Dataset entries

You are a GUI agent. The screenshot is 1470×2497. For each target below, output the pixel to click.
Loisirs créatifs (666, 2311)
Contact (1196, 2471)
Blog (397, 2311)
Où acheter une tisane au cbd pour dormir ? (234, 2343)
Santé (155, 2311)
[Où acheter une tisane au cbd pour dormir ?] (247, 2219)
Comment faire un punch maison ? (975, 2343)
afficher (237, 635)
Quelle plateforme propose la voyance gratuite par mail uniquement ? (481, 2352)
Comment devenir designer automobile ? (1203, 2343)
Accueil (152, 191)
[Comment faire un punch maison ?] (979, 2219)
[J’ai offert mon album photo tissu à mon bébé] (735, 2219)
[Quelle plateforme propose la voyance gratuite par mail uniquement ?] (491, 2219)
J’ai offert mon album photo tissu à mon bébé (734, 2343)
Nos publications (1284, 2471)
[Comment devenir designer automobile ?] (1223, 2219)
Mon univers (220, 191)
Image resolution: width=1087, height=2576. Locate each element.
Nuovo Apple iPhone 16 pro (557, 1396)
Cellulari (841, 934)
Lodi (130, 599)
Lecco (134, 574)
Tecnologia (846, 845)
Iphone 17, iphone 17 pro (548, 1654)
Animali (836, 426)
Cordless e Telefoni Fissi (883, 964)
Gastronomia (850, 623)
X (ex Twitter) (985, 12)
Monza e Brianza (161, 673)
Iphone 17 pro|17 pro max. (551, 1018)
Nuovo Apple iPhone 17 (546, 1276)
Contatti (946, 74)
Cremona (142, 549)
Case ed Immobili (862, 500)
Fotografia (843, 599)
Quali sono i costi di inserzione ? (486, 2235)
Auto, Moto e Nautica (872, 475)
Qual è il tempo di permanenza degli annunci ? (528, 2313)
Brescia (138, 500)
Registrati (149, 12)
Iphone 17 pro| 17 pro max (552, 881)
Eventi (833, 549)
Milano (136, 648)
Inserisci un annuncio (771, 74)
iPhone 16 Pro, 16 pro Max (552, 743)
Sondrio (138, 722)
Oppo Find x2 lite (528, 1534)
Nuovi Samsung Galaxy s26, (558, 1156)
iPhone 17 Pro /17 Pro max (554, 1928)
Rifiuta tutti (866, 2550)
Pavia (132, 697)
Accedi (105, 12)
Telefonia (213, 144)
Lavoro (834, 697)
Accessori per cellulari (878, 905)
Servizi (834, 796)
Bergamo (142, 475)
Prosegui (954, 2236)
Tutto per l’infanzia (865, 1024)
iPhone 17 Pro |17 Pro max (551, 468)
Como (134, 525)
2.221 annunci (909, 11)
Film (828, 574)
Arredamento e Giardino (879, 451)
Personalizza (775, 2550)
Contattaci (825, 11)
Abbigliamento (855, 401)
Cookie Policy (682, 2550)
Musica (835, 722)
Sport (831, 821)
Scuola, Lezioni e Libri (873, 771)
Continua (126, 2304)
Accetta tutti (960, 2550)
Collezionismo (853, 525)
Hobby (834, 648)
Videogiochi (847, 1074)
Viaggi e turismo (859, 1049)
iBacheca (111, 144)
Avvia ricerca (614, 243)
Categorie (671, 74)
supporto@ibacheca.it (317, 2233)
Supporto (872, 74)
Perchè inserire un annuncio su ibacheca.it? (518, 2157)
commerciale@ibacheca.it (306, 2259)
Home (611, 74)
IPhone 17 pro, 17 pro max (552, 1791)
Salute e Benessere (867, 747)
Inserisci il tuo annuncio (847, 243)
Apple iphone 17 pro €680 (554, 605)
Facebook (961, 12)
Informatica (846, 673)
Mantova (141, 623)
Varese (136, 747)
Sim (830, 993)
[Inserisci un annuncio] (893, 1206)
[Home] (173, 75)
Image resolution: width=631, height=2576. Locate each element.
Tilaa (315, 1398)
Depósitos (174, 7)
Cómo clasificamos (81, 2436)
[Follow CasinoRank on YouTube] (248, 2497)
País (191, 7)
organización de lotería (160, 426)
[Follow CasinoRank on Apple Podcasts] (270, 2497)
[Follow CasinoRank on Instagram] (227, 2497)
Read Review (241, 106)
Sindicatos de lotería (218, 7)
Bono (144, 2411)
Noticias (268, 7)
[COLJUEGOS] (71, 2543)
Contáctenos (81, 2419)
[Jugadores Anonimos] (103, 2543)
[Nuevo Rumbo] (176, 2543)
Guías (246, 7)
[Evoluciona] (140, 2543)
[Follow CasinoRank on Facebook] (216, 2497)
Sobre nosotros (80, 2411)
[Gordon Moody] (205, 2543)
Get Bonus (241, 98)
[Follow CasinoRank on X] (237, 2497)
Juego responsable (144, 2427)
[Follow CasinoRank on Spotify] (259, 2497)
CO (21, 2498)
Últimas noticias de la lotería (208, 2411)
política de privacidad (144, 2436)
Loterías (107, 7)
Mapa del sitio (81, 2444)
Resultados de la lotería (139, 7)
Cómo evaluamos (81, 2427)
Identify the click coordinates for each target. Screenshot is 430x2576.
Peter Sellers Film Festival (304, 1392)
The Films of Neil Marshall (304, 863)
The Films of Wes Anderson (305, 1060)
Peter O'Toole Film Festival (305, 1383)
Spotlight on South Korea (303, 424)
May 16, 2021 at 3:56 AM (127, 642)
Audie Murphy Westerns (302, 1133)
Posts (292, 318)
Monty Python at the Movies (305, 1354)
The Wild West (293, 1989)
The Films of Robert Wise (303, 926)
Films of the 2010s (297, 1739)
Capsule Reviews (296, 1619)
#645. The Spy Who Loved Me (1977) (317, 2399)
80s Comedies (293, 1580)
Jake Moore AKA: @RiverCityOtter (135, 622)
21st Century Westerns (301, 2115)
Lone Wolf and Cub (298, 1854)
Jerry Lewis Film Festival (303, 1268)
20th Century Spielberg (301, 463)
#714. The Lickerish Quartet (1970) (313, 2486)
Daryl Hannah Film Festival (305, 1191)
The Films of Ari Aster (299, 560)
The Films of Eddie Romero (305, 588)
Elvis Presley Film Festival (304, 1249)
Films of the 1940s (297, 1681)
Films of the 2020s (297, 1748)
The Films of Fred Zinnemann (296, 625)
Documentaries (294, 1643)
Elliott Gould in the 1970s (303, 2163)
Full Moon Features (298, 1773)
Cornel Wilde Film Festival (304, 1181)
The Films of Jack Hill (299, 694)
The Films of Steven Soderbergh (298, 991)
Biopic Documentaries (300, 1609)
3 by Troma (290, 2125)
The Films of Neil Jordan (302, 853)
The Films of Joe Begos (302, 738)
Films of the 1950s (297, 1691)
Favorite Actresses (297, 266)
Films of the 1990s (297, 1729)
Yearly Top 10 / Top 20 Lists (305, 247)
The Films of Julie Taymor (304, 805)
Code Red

■ **WORK TO BE COMPLETED**: Repeat back the data above, exact to the last character.

■ **RESPONSE BOX**:
You are a GUI agent. The screenshot is 1470×2497. For each target below, output the pixel to click.
Loisirs créatifs (666, 2311)
Contact (1196, 2471)
Blog (397, 2311)
Où acheter une tisane au cbd pour dormir ? (234, 2343)
Santé (155, 2311)
[Où acheter une tisane au cbd pour dormir ?] (247, 2219)
Comment faire un punch maison ? (975, 2343)
afficher (237, 635)
Quelle plateforme propose la voyance gratuite par mail uniquement ? (481, 2352)
Comment devenir designer automobile ? (1203, 2343)
Accueil (152, 191)
[Comment faire un punch maison ?] (979, 2219)
[J’ai offert mon album photo tissu à mon bébé] (735, 2219)
[Quelle plateforme propose la voyance gratuite par mail uniquement ?] (491, 2219)
J’ai offert mon album photo tissu à mon bébé (734, 2343)
Nos publications (1284, 2471)
[Comment devenir designer automobile ?] (1223, 2219)
Mon univers (220, 191)
Image resolution: width=1087, height=2576. Locate each element.
Nuovo Apple iPhone 16 pro (557, 1396)
Cellulari (841, 934)
Lodi (130, 599)
Lecco (134, 574)
Tecnologia (846, 845)
Iphone 17, iphone 17 pro (548, 1654)
Animali (836, 426)
Cordless e Telefoni Fissi (883, 964)
Gastronomia (850, 623)
X (ex Twitter) (985, 12)
Monza e Brianza (161, 673)
Iphone 17 pro|17 pro max. (551, 1018)
Nuovo Apple iPhone 17 (546, 1276)
Contatti (946, 74)
Cremona (142, 549)
Case ed Immobili (862, 500)
Fotografia (843, 599)
Quali sono i costi di inserzione ? (486, 2235)
Auto, Moto e Nautica (872, 475)
Qual è il tempo di permanenza degli annunci ? (528, 2313)
Brescia (138, 500)
Registrati (149, 12)
Iphone 17 pro| 17 pro max (552, 881)
Eventi (833, 549)
Milano (136, 648)
Inserisci un annuncio (771, 74)
iPhone 16 Pro, 16 pro Max (552, 743)
Sondrio (138, 722)
Oppo Find x2 lite (528, 1534)
Nuovi Samsung Galaxy s26, (558, 1156)
iPhone 17 Pro /17 Pro max (554, 1928)
Rifiuta tutti (866, 2550)
Pavia (132, 697)
Accedi (105, 12)
Telefonia (213, 144)
Lavoro (834, 697)
Accessori per cellulari (878, 905)
Servizi (834, 796)
Bergamo (142, 475)
Prosegui (954, 2236)
Tutto per l’infanzia (865, 1024)
iPhone 17 Pro |17 Pro max (551, 468)
Como (134, 525)
2.221 annunci (909, 11)
Film (828, 574)
Arredamento e Giardino (879, 451)
Personalizza (775, 2550)
Contattaci (825, 11)
Abbigliamento (855, 401)
Cookie Policy (682, 2550)
Musica (835, 722)
Sport (831, 821)
Scuola, Lezioni e Libri (873, 771)
Continua (126, 2304)
Accetta tutti (960, 2550)
Collezionismo (853, 525)
Hobby (834, 648)
Videogiochi (847, 1074)
Viaggi e turismo (859, 1049)
iBacheca (111, 144)
Avvia ricerca (614, 243)
Categorie (671, 74)
supporto@ibacheca.it (317, 2233)
Supporto (872, 74)
Perchè inserire un annuncio su ibacheca.it? (518, 2157)
commerciale@ibacheca.it (306, 2259)
Home (611, 74)
IPhone 17 pro, 17 pro max (552, 1791)
Salute e Benessere (867, 747)
Inserisci il tuo annuncio (847, 243)
Apple iphone 17 pro €680 (554, 605)
Facebook (961, 12)
Informatica (846, 673)
Mantova (141, 623)
Varese (136, 747)
Sim (830, 993)
[Inserisci un annuncio] (893, 1206)
[Home] (173, 75)
Image resolution: width=631, height=2576. Locate each element.
Tilaa (315, 1398)
Depósitos (174, 7)
Cómo clasificamos (81, 2436)
[Follow CasinoRank on YouTube] (248, 2497)
País (191, 7)
organización de lotería (160, 426)
[Follow CasinoRank on Apple Podcasts] (270, 2497)
[Follow CasinoRank on Instagram] (227, 2497)
Read Review (241, 106)
Sindicatos de lotería (218, 7)
Bono (144, 2411)
Noticias (268, 7)
[COLJUEGOS] (71, 2543)
Contáctenos (81, 2419)
[Jugadores Anonimos] (103, 2543)
[Nuevo Rumbo] (176, 2543)
Guías (246, 7)
[Evoluciona] (140, 2543)
[Follow CasinoRank on Facebook] (216, 2497)
Sobre nosotros (80, 2411)
[Gordon Moody] (205, 2543)
Get Bonus (241, 98)
[Follow CasinoRank on X] (237, 2497)
Juego responsable (144, 2427)
[Follow CasinoRank on Spotify] (259, 2497)
CO (21, 2498)
Últimas noticias de la lotería (208, 2411)
política de privacidad (144, 2436)
Loterías (107, 7)
Mapa del sitio (81, 2444)
Resultados de la lotería (139, 7)
Cómo evaluamos (81, 2427)
Identify the click coordinates for each target. Screenshot is 430x2576.
Peter Sellers Film Festival (304, 1392)
The Films of Neil Marshall (304, 863)
The Films of Wes Anderson (305, 1060)
Peter O'Toole Film Festival (305, 1383)
Spotlight on South Korea (303, 424)
May 16, 2021 at 3:56 AM (127, 642)
Audie Murphy Westerns (302, 1133)
Posts (292, 318)
Monty Python at the Movies (305, 1354)
The Wild West (293, 1989)
The Films of Robert Wise (303, 926)
Films of the 2010s (297, 1739)
Capsule Reviews (296, 1619)
#645. The Spy Who Loved Me (1977) (317, 2399)
80s Comedies (293, 1580)
Jake Moore AKA: @RiverCityOtter (135, 622)
21st Century Westerns (301, 2115)
Lone Wolf and Cub (298, 1854)
Jerry Lewis Film Festival (303, 1268)
20th Century Spielberg (301, 463)
#714. The Lickerish Quartet (1970) (313, 2486)
Daryl Hannah Film Festival (305, 1191)
The Films of Ari Aster (299, 560)
The Films of Eddie Romero (305, 588)
Elvis Presley Film Festival (304, 1249)
Films of the 1940s (297, 1681)
Films of the 2020s (297, 1748)
The Films of Fred Zinnemann (296, 625)
Documentaries (294, 1643)
Elliott Gould in the 1970s (303, 2163)
Full Moon Features (298, 1773)
Cornel Wilde Film Festival (304, 1181)
The Films of Jack Hill (299, 694)
The Films of Steven Soderbergh (298, 991)
Biopic Documentaries (300, 1609)
3 by Troma (290, 2125)
The Films of Neil Jordan (302, 853)
The Films of Joe Begos (302, 738)
Films of the 1950s (297, 1691)
Favorite Actresses (297, 266)
Films of the 1990s (297, 1729)
Yearly Top 10 / Top 20 Lists (305, 247)
The Films of Julie Taymor (304, 805)
Code Red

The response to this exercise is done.